From a therapeutic point of view, the reduced rate of neoadjuvant treatment is in accordance with standard clinical practice in endometrial carcinoma, where surgery of primary intention remains the cornerstone of treatment. The predominance of simple hysterectomy further reinforces the early-stage distribution noticed in the cohort, while the selective use of radical hysterectomy and adjuvant therapies appears linked to pathological risk factors.
Histopathologically, the predominance of endometrioid carcinoma and low-to-intermediate tumor grades illustrates the generally favorable behavior of the tumors included in this study. The majority of cases showed extension limited to the uterus (pT1–pT2), with decreased rates of nodal involvement and achievement of mainly negative surgical margins, supporting the overall good oncological control achieved via surgery. The relatively low frequency of cervical stromal invasion and lymphovascular invasion further confirms the predominance of low-risk neoplasms within the cohort. Moreover, the increased proportion of hormone receptor-positive tumors and the distribution of microsatellite instability status are aligned to the molecular and prognostic patterns of endometrial cancer.

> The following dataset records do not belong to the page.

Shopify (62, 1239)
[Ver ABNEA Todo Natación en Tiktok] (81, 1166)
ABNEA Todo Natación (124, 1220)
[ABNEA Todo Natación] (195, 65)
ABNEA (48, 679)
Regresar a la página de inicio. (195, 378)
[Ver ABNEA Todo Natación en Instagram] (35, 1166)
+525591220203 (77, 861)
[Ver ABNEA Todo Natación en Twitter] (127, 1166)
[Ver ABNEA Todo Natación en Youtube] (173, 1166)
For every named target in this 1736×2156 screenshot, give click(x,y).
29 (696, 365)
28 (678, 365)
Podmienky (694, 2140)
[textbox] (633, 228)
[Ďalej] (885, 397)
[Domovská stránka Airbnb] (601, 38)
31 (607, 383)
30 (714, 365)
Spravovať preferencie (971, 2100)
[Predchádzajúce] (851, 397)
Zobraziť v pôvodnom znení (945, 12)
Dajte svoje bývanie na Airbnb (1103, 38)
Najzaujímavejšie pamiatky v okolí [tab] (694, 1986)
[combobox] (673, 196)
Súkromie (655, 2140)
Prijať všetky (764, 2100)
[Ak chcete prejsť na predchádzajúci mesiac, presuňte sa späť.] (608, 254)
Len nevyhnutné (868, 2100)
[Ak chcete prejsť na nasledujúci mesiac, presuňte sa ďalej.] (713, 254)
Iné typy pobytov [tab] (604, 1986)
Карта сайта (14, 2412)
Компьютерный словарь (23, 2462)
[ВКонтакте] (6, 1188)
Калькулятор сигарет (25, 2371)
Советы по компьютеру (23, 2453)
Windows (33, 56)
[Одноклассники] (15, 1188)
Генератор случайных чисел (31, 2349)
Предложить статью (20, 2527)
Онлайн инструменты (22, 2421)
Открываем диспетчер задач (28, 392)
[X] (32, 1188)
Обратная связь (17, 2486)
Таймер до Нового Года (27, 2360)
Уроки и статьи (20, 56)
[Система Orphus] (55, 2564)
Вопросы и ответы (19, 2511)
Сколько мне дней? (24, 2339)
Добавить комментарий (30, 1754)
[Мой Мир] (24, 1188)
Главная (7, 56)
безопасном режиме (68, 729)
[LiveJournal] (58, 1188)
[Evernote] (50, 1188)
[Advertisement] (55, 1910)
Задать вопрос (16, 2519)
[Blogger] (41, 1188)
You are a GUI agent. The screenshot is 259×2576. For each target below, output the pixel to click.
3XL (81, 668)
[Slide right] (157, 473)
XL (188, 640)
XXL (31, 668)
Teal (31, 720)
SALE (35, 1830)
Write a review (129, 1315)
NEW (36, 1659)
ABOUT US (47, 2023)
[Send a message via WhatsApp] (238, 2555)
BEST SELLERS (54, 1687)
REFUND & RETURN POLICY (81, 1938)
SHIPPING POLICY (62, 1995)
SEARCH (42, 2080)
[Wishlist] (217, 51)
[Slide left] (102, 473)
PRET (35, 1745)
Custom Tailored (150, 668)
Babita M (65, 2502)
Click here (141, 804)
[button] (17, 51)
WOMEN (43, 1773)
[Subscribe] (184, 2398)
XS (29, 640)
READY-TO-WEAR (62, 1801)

A key finding of the current study is related to lymph node assessment strategies. Even if lymph node counts are determined postoperatively by histopathological examination and might be influenced by tissue composition and processing, the extent of surgical resection inherently differs between SLNS and SLN mapping techniques. Thus, differences in nodal yield across these strategies should be interpreted in the context of procedural intent rather than as a direct measure of technique performance. Furthermore, this fact did not imply a higher detection rate of nodal metastases. Noticeably, nodal positivity rates were almost similar across SLNS, BD-guided SLN mapping, and ICG-guided mapping, showing similar observed nodal staging outcomes across techniques within the limits of this observational study. These results further support the growing body of evidence that SLN mapping represents a reliable alternative to systematic SLNS in appropriately selected patients. Given the small number of nodal metastasis events, comparisons of nodal positivity rates between groups should be interpreted descriptively rather than as evidence of diagnostic equivalence.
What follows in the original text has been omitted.